- Participating broadcaster: Televiziunea Română (TVR)
- Country: Romania
- Selection process: National final
- Selection date: 6 October 2003

Competing entry
- Song: "Tobele sunt viața mea"
- Artist: Bubu [ro]
- Songwriter: Bubu Cernea

Placement
- Final result: 10th, 35 points

Participation chronology

= Romania in the Junior Eurovision Song Contest 2003 =

Romania was represented at the Junior Eurovision Song Contest 2003 with the song "Tobele sunt viața mea", written and performed by Bubu Cernea. The Romanian participating broadcaster, Televiziunea Română (TVR), selected its entry for the contest through a national final. This was the first-ever entry from Romania in the Junior Eurovision Song Contest.

== Before Junior Eurovision ==

=== National final ===
From the submission window opened by Televiziunea Română (TVR), seventeen entries were received which nine of them were disqualified. The eight entries took place in the first stage of the national final on 18 September 2003 in TVR studios. Three finalists were selected from the stage and were announced on 24 September 2003.

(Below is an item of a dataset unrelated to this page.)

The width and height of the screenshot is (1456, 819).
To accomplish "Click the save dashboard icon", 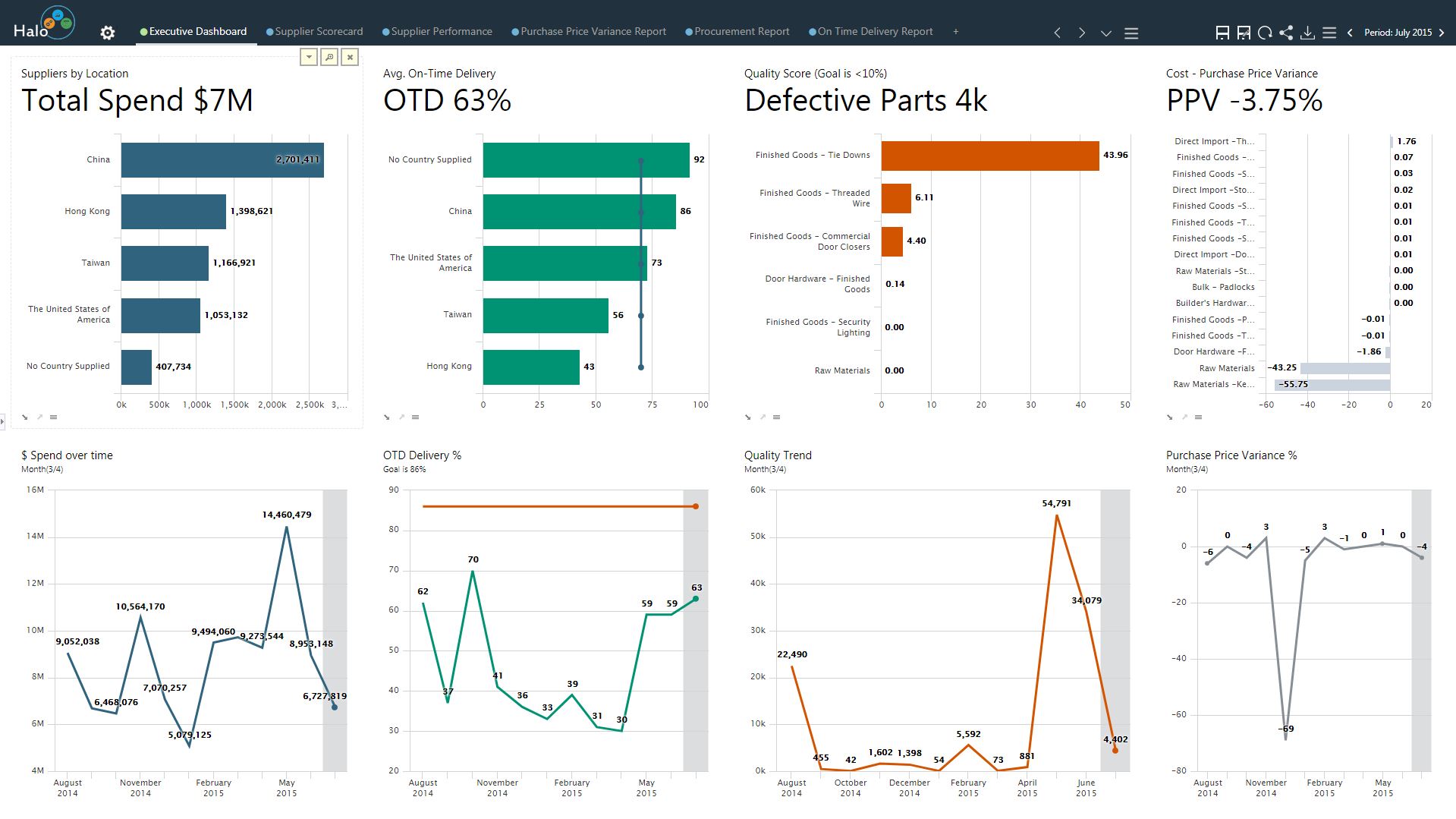I will [x=1222, y=33].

The final was held on 6 October 2003. The results were decided by only jury.

Final – 6 October 2003
| Artist | Song | Result |
|---|---|---|
| Bubu [ro] | "Muzica" | 1 |
| Flavia Dan | "Vreau sa cant" | —N/a |
| Ioana Neaga | "Lasa-ma sa visez" | —N/a |

Jury Group Members
| Jury | Members |
|---|---|
| Children | Alina Sorescu; Beatrice Soare; Daniel Mihaly Pop; Diana Dedita; Sabrina Manoliu; |
| Composers | Cornel Fugaru [ro]; George Natsis; Viorel Gravilă; |
| Press | Alex Revenco; Anca Nicoleanu; Diana Popescu; Dragos Vasile; Florin Ghioca [ro]; |
| Radio | Andrei Partoș [ro]; Eugen Rusu; Răzvan Popescu [ro]; |
| TVR | Dan Manoliu [ro]; Cezara Dorobantu-Radulescu; Liviu Elekes; |

=== Preparations ===
The song title for the song "Muzica" by Bubu was later changed to "Tobele sunt viața mea".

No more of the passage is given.